Week in Review: February 23, 2024

February 26, 2024

Recap & Commentary

Markets ended the week with the S&P 500 closing at a new record high, propelled in large part by a stronger-than-expected earnings report from dominant artificial intelligence (AI) chip maker Nvidia. Interest rates as measured by the 10-Year Treasury yield ended the week relatively unchanged, down 0.03% at 4.25%, after reaching an intra-week high of 4.35%, the highest level since November. Continued positive economic data and a retreat by market expectations at the start of the year that the Fed might cut interest rates by as many as six times, has supported the higher rates.  In addition, last week saw some chatter enter the markets that following the most recent round of inflation data, the Fed’s next move on interest rates may be higher not lower. While that isn’t the prevailing view, it demonstrates the extent to which market expectations regarding rate cuts in 2024 have shifted.

Minutes from the Fed’s January FOMC meeting reinforced comments previously made by Fed Chair Jay Powell and other committee members following the meeting. The minutes revealed that participants generally “did not expect it would be appropriate to reduce the target range for the federal funds rate until they had gained greater confidence that inflation was moving sustainably toward 2%.” In addition, “most participants noted the risks of moving too quickly to ease the stance of policy and emphasized the importance of carefully assessing incoming data in judging whether inflation is moving down sustainably to 2%.”

With recent inflation readings surprising to the upside, it looks increasingly like the ultimate number of rate cuts in 2024 will be closer to the Fed’s current forecast of three and are unlikely to begin before mid-year.

Economic Commentary

Existing home sales expanded 3.1% in January, to an annual rate of 4M as buyers took advantage of the recent dip in mortgage rates. Sales modestly beat the consensus forecast of 3.96M. Sales were down 1.7% from a year ago and remain at the lowest levels since the years following the great financial crisis. Home sales are likely to remain low in the near term, as recent economic data has pushed interest rates higher in February. Persistently low inventory has continued to create a floor under home prices. The nationwide median sale price hit an all-time high for January at $379,100.
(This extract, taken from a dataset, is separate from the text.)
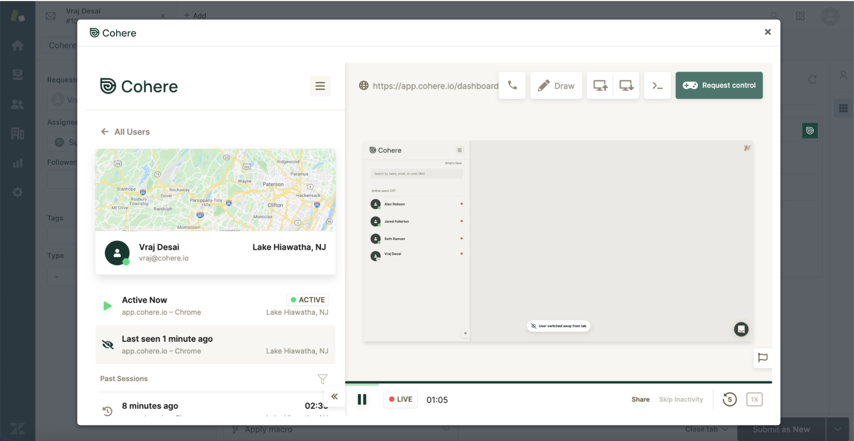Click the screen share upload icon
The height and width of the screenshot is (441, 854).
pyautogui.click(x=600, y=86)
The early PMI data for February indicated that the US economy continued to expand. The US PMI composite index fell to 51.4 from 52 in January, and slightly missed expectations of 51.8, but remained in expansion territory. Manufacturing PMI surprised to the upside at 52.5 vs. expectations for 50.5, due to strong production during the month. Services PMI remained in expansion during the month at 51.3 but came in lower than the 52.4 forecast. February’s data marked the first time in three months that both manufacturing and services expanded.

Initial weekly jobless claims fell to 201K, well below the 217K forecast, continuing a recent run of strength related to the labor market.

Of Note

Japan’s stock market (Nikkei 225) hit a new record high, 34 years after its prior high. After decades of battling deflation, Japan’s stock market is benefitting from the return of inflation, stimulative bank policies, and corporate reforms.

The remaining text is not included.